## TO BE DONE
Retype the lines below exactly as they appear.
— Start DATA —
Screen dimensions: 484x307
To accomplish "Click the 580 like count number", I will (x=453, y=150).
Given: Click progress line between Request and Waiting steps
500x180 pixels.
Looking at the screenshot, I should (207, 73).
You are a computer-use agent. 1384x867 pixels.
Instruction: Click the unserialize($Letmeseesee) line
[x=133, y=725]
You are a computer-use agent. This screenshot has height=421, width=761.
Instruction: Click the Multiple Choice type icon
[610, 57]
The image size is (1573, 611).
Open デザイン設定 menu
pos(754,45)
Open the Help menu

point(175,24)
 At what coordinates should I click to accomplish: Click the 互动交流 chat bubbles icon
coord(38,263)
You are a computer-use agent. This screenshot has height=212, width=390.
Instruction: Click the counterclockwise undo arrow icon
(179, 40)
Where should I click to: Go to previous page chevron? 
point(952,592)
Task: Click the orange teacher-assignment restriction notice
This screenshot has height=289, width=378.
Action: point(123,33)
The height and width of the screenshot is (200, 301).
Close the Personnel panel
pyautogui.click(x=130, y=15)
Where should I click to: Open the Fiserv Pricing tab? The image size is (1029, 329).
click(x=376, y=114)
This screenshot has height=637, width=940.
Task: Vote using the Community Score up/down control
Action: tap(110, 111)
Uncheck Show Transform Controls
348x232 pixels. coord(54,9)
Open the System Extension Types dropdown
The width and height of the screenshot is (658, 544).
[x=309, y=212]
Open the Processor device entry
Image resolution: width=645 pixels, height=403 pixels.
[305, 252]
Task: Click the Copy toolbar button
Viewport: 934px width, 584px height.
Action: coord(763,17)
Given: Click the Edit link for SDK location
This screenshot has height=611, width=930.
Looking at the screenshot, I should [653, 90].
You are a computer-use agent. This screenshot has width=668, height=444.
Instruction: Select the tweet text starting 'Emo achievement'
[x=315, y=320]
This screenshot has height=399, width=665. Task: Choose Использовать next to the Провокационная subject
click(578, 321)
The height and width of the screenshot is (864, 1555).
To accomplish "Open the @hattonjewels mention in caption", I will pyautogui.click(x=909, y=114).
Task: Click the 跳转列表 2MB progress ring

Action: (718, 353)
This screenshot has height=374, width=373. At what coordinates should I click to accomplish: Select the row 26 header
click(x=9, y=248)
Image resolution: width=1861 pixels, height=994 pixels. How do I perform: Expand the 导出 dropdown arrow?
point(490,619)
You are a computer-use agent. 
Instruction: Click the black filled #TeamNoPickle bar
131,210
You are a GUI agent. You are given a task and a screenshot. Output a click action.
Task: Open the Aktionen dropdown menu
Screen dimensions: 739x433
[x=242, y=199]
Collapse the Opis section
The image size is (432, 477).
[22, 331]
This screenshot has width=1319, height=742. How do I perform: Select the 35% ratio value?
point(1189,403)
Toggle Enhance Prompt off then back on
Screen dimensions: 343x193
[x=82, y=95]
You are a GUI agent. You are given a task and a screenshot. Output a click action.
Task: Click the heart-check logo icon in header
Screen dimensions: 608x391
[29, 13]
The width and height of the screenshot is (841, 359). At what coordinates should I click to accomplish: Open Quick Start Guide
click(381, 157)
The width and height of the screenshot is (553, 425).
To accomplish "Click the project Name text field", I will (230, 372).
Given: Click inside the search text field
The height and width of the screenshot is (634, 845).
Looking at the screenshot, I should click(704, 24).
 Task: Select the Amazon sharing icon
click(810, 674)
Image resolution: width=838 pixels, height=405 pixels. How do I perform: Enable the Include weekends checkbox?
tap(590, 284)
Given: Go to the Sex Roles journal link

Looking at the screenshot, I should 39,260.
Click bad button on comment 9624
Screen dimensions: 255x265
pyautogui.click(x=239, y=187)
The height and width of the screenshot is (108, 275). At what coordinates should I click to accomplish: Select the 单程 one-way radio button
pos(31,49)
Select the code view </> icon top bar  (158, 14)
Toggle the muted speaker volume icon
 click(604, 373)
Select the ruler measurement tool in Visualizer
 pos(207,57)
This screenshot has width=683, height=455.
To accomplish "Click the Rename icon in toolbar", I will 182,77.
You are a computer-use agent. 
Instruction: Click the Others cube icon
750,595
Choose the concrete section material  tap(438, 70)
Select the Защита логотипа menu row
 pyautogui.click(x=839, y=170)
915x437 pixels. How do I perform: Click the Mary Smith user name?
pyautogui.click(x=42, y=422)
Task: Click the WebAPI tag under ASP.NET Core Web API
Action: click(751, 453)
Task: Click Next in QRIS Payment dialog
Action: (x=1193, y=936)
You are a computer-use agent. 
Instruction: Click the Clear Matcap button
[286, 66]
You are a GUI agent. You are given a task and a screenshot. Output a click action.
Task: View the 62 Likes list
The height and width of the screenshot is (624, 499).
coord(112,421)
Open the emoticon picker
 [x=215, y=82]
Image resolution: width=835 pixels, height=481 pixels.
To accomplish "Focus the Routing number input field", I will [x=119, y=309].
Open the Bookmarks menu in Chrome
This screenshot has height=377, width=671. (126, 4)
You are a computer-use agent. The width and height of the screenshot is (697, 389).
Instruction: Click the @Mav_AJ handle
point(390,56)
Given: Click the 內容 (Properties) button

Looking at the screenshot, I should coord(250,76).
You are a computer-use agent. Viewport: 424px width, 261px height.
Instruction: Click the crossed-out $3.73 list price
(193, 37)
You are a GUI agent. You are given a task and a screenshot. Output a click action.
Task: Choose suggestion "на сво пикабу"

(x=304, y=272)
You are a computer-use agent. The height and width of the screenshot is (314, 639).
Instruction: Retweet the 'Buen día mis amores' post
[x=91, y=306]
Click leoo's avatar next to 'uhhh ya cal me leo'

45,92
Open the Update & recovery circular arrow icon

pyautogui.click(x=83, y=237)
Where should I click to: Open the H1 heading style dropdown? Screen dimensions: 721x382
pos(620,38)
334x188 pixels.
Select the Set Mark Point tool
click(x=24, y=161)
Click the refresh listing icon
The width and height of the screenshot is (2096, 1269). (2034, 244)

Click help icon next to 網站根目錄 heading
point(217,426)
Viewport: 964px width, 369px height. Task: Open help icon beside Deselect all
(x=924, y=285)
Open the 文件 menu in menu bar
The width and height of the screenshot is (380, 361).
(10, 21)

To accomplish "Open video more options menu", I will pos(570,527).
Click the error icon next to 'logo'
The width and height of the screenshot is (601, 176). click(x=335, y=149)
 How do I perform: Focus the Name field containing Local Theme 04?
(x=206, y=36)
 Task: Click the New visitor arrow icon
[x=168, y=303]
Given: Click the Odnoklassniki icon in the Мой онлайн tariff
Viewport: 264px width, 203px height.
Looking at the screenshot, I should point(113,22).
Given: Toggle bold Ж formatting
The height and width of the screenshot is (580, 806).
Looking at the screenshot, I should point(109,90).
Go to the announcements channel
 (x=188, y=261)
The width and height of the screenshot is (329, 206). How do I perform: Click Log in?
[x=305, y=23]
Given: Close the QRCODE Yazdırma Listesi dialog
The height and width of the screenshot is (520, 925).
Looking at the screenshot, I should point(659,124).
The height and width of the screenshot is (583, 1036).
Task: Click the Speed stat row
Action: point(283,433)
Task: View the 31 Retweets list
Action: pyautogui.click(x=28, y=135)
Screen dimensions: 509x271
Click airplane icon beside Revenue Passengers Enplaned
— End DATA —
## ANSWER BELOW
Screen dimensions: 484x307
To accomplish "Click the 580 like count number", I will (x=453, y=150).
Given: Click progress line between Request and Waiting steps
500x180 pixels.
Looking at the screenshot, I should (207, 73).
You are a computer-use agent. 1384x867 pixels.
Instruction: Click the unserialize($Letmeseesee) line
[x=133, y=725]
You are a computer-use agent. This screenshot has height=421, width=761.
Instruction: Click the Multiple Choice type icon
[610, 57]
The image size is (1573, 611).
Open デザイン設定 menu
pos(754,45)
Open the Help menu

point(175,24)
 At what coordinates should I click to accomplish: Click the 互动交流 chat bubbles icon
coord(38,263)
You are a computer-use agent. This screenshot has height=212, width=390.
Instruction: Click the counterclockwise undo arrow icon
(179, 40)
Where should I click to: Go to previous page chevron? 
point(952,592)
Task: Click the orange teacher-assignment restriction notice
This screenshot has height=289, width=378.
Action: point(123,33)
The height and width of the screenshot is (200, 301).
Close the Personnel panel
pyautogui.click(x=130, y=15)
Where should I click to: Open the Fiserv Pricing tab? The image size is (1029, 329).
click(x=376, y=114)
This screenshot has height=637, width=940.
Task: Vote using the Community Score up/down control
Action: tap(110, 111)
Uncheck Show Transform Controls
348x232 pixels. coord(54,9)
Open the System Extension Types dropdown
The width and height of the screenshot is (658, 544).
[x=309, y=212]
Open the Processor device entry
Image resolution: width=645 pixels, height=403 pixels.
[305, 252]
Task: Click the Copy toolbar button
Viewport: 934px width, 584px height.
Action: coord(763,17)
Given: Click the Edit link for SDK location
This screenshot has height=611, width=930.
Looking at the screenshot, I should [653, 90].
You are a computer-use agent. This screenshot has width=668, height=444.
Instruction: Select the tweet text starting 'Emo achievement'
[x=315, y=320]
This screenshot has height=399, width=665. Task: Choose Использовать next to the Провокационная subject
click(578, 321)
The height and width of the screenshot is (864, 1555).
To accomplish "Open the @hattonjewels mention in caption", I will pyautogui.click(x=909, y=114).
Task: Click the 跳转列表 2MB progress ring

Action: (718, 353)
This screenshot has height=374, width=373. At what coordinates should I click to accomplish: Select the row 26 header
click(x=9, y=248)
Image resolution: width=1861 pixels, height=994 pixels. How do I perform: Expand the 导出 dropdown arrow?
point(490,619)
You are a computer-use agent. 
Instruction: Click the black filled #TeamNoPickle bar
131,210
You are a GUI agent. You are given a task and a screenshot. Output a click action.
Task: Open the Aktionen dropdown menu
Screen dimensions: 739x433
[x=242, y=199]
Collapse the Opis section
The image size is (432, 477).
[22, 331]
This screenshot has width=1319, height=742. How do I perform: Select the 35% ratio value?
point(1189,403)
Toggle Enhance Prompt off then back on
Screen dimensions: 343x193
[x=82, y=95]
You are a GUI agent. You are given a task and a screenshot. Output a click action.
Task: Click the heart-check logo icon in header
Screen dimensions: 608x391
[29, 13]
The width and height of the screenshot is (841, 359). At what coordinates should I click to accomplish: Open Quick Start Guide
click(381, 157)
The width and height of the screenshot is (553, 425).
To accomplish "Click the project Name text field", I will (230, 372).
Given: Click inside the search text field
The height and width of the screenshot is (634, 845).
Looking at the screenshot, I should click(704, 24).
 Task: Select the Amazon sharing icon
click(810, 674)
Image resolution: width=838 pixels, height=405 pixels. How do I perform: Enable the Include weekends checkbox?
tap(590, 284)
Given: Go to the Sex Roles journal link

Looking at the screenshot, I should 39,260.
Click bad button on comment 9624
Screen dimensions: 255x265
pyautogui.click(x=239, y=187)
The height and width of the screenshot is (108, 275). At what coordinates should I click to accomplish: Select the 单程 one-way radio button
pos(31,49)
Select the code view </> icon top bar  (158, 14)
Toggle the muted speaker volume icon
 click(604, 373)
Select the ruler measurement tool in Visualizer
 pos(207,57)
This screenshot has width=683, height=455.
To accomplish "Click the Rename icon in toolbar", I will 182,77.
You are a computer-use agent. 
Instruction: Click the Others cube icon
750,595
Choose the concrete section material  tap(438, 70)
Select the Защита логотипа menu row
 pyautogui.click(x=839, y=170)
915x437 pixels. How do I perform: Click the Mary Smith user name?
pyautogui.click(x=42, y=422)
Task: Click the WebAPI tag under ASP.NET Core Web API
Action: click(751, 453)
Task: Click Next in QRIS Payment dialog
Action: (x=1193, y=936)
You are a computer-use agent. 
Instruction: Click the Clear Matcap button
[286, 66]
You are a GUI agent. You are given a task and a screenshot. Output a click action.
Task: View the 62 Likes list
The height and width of the screenshot is (624, 499).
coord(112,421)
Open the emoticon picker
 [x=215, y=82]
Image resolution: width=835 pixels, height=481 pixels.
To accomplish "Focus the Routing number input field", I will [x=119, y=309].
Open the Bookmarks menu in Chrome
This screenshot has height=377, width=671. (126, 4)
You are a computer-use agent. The width and height of the screenshot is (697, 389).
Instruction: Click the @Mav_AJ handle
point(390,56)
Given: Click the 內容 (Properties) button

Looking at the screenshot, I should coord(250,76).
You are a computer-use agent. Viewport: 424px width, 261px height.
Instruction: Click the crossed-out $3.73 list price
(193, 37)
You are a GUI agent. You are given a task and a screenshot. Output a click action.
Task: Choose suggestion "на сво пикабу"

(x=304, y=272)
You are a computer-use agent. The height and width of the screenshot is (314, 639).
Instruction: Retweet the 'Buen día mis amores' post
[x=91, y=306]
Click leoo's avatar next to 'uhhh ya cal me leo'

45,92
Open the Update & recovery circular arrow icon

pyautogui.click(x=83, y=237)
Where should I click to: Open the H1 heading style dropdown? Screen dimensions: 721x382
pos(620,38)
334x188 pixels.
Select the Set Mark Point tool
click(x=24, y=161)
Click the refresh listing icon
The width and height of the screenshot is (2096, 1269). (2034, 244)

Click help icon next to 網站根目錄 heading
point(217,426)
Viewport: 964px width, 369px height. Task: Open help icon beside Deselect all
(x=924, y=285)
Open the 文件 menu in menu bar
The width and height of the screenshot is (380, 361).
(10, 21)

To accomplish "Open video more options menu", I will pos(570,527).
Click the error icon next to 'logo'
The width and height of the screenshot is (601, 176). click(x=335, y=149)
 How do I perform: Focus the Name field containing Local Theme 04?
(x=206, y=36)
 Task: Click the New visitor arrow icon
[x=168, y=303]
Given: Click the Odnoklassniki icon in the Мой онлайн tariff
Viewport: 264px width, 203px height.
Looking at the screenshot, I should point(113,22).
Given: Toggle bold Ж formatting
The height and width of the screenshot is (580, 806).
Looking at the screenshot, I should point(109,90).
Go to the announcements channel
 (x=188, y=261)
The width and height of the screenshot is (329, 206). How do I perform: Click Log in?
[x=305, y=23]
Given: Close the QRCODE Yazdırma Listesi dialog
The height and width of the screenshot is (520, 925).
Looking at the screenshot, I should point(659,124).
The height and width of the screenshot is (583, 1036).
Task: Click the Speed stat row
Action: point(283,433)
Task: View the 31 Retweets list
Action: pyautogui.click(x=28, y=135)
Screen dimensions: 509x271
Click airplane icon beside Revenue Passengers Enplaned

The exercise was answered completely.